**Task statement**
Check every line of the material for the word "Given". Copy those that have it.

**Data provided**
——————

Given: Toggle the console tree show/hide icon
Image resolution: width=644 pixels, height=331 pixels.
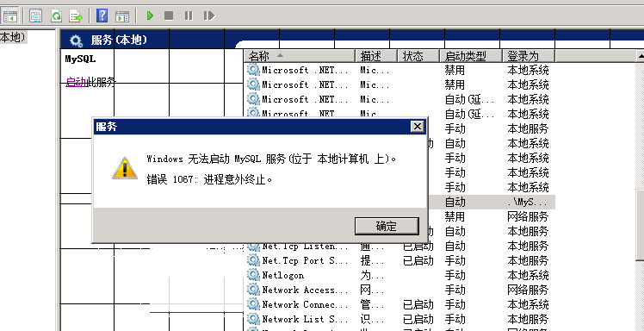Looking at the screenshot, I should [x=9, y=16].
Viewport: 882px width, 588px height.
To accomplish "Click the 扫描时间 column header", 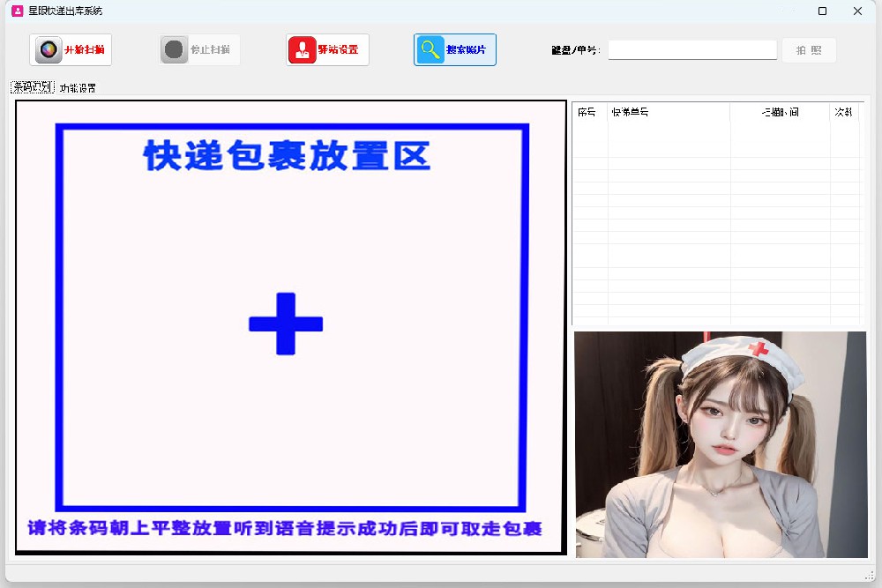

——————

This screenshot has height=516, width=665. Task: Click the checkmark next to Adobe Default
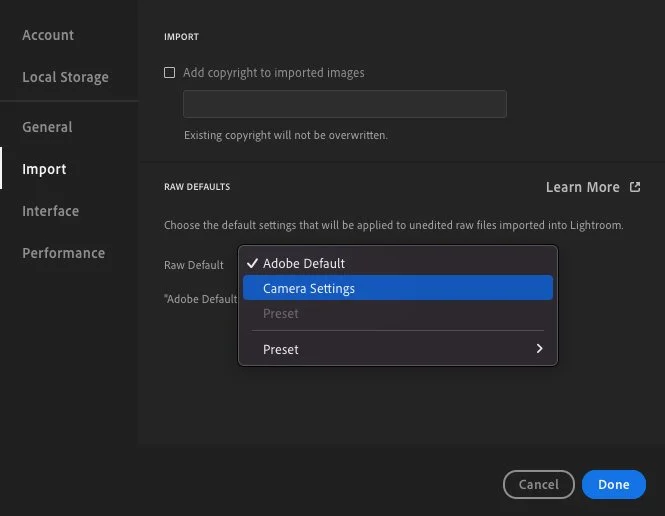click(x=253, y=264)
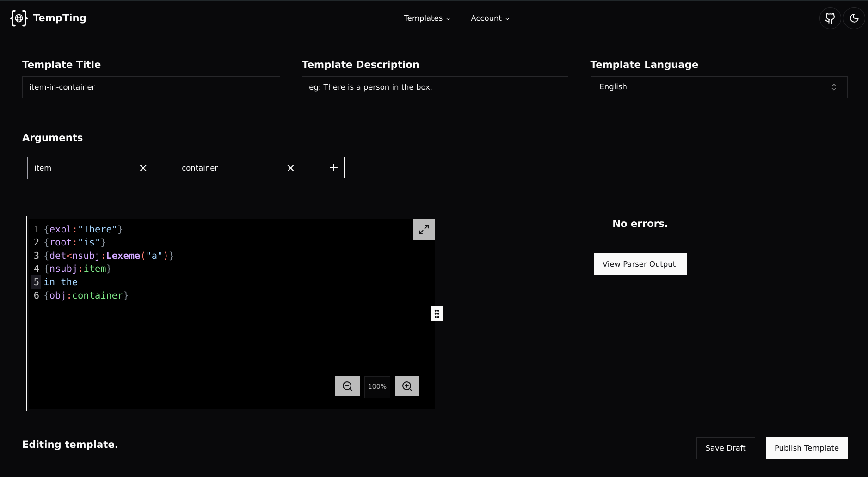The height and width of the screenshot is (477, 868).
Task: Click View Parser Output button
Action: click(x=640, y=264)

——————

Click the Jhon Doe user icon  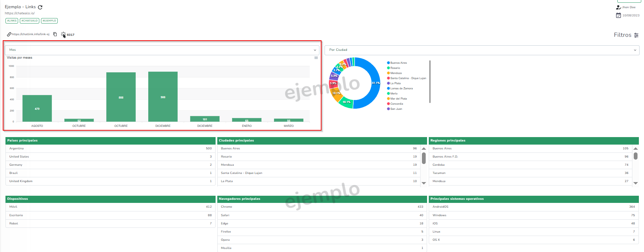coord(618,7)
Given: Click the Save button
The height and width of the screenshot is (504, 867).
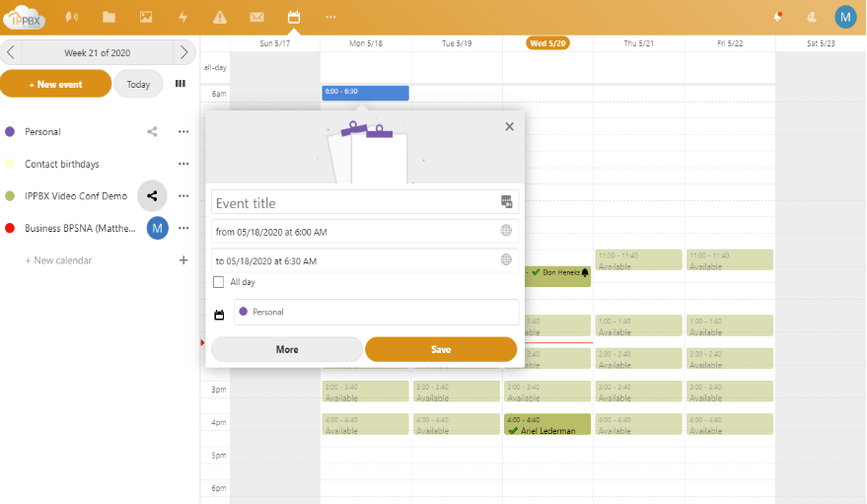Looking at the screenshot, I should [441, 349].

——————

**Output of the exercise**
Given: Toggle the console tree show/hide icon
Given: Click the Save button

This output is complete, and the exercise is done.